* _Teks Latihan_:
════════════════
Sudah beberapa waktu ini, ojol hampir selalu menjadi trending di sosmed. Ojol disorot sangat membantu. Sehingga juga sangat dibutuhkan. Sedang pekerja informal lain tidak atau minim sorotan. Sehingga banyak sektor yang merasa iri.
Berita terbaru isu ini misalnya, ojol diberikan donasi berupa pulsa. Program donasi ini dikoordinasi salah satu provider telekomunikasi terbesar. Bahkan MPR pun turut terlibat dalam gerakan ini. Besaran donasi yang ditawarkan mulai 5 ribu sampai 25 ribu Rupiah.
Namun, analisa saya berikut bukan berarti memojokkan ojol. Karena jasa dan upaya ojol pun patut diapresiasi di kala pandemi. Saat kebijakan social distancing dan kini PSBB diberlakukan di beberapa daerah. Ojol masih menggantung nasib dan hidup dari order konsumen.
════════════════
* _Bahan Hasil Ekstraksi_:
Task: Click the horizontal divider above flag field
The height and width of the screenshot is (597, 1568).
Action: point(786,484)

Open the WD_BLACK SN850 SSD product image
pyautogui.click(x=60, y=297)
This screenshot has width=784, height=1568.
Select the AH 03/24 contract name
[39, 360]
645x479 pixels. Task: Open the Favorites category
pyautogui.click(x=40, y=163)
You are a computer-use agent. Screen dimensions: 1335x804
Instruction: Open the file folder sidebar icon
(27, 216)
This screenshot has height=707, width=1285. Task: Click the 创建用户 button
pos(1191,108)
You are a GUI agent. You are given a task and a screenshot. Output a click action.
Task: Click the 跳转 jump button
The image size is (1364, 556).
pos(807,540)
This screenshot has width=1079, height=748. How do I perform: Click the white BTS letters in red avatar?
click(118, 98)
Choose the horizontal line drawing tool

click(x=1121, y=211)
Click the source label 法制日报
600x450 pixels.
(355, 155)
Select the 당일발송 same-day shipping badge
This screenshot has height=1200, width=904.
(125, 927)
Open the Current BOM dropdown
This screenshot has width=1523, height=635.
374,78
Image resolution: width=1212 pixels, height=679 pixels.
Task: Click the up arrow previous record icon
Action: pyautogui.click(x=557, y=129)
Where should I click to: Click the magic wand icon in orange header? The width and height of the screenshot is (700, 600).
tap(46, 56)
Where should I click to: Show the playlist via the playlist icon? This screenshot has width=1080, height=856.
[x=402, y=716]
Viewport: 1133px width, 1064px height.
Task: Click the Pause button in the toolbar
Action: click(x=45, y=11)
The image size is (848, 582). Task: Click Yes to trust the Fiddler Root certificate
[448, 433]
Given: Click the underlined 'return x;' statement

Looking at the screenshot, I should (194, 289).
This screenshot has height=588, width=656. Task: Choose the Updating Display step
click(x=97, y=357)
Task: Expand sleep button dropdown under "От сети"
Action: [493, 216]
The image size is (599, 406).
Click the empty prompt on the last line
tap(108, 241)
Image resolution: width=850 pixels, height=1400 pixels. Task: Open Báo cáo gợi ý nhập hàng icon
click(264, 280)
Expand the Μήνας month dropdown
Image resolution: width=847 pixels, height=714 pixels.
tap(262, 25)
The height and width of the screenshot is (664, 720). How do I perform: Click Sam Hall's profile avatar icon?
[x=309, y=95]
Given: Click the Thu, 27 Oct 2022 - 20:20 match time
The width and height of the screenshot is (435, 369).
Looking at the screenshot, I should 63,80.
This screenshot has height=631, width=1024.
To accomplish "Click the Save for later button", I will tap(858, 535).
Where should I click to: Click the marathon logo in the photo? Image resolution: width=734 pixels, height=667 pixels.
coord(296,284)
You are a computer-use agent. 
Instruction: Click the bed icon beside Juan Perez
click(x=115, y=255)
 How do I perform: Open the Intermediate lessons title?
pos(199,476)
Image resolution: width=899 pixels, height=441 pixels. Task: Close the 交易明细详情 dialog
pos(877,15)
════════════════
* _Yang Harus Dibuat_: Tuliskan ulang bagian teks tentang ojol tanpa mengubah satu kata pun, dimulai dari kata-kata yang memuat "Berita terbaru isu" dan berhenti setelah "dari order konsumen.".

* _Jawaban Tertulis_:
Berita terbaru isu ini misalnya, ojol diberikan donasi berupa pulsa. Program donasi ini dikoordinasi salah satu provider telekomunikasi terbesar. Bahkan MPR pun turut terlibat dalam gerakan ini. Besaran donasi yang ditawarkan mulai 5 ribu sampai 25 ribu Rupiah.
Namun, analisa saya berikut bukan berarti memojokkan ojol. Karena jasa dan upaya ojol pun patut diapresiasi di kala pandemi. Saat kebijakan social distancing dan kini PSBB diberlakukan di beberapa daerah. Ojol masih menggantung nasib dan hidup dari order konsumen.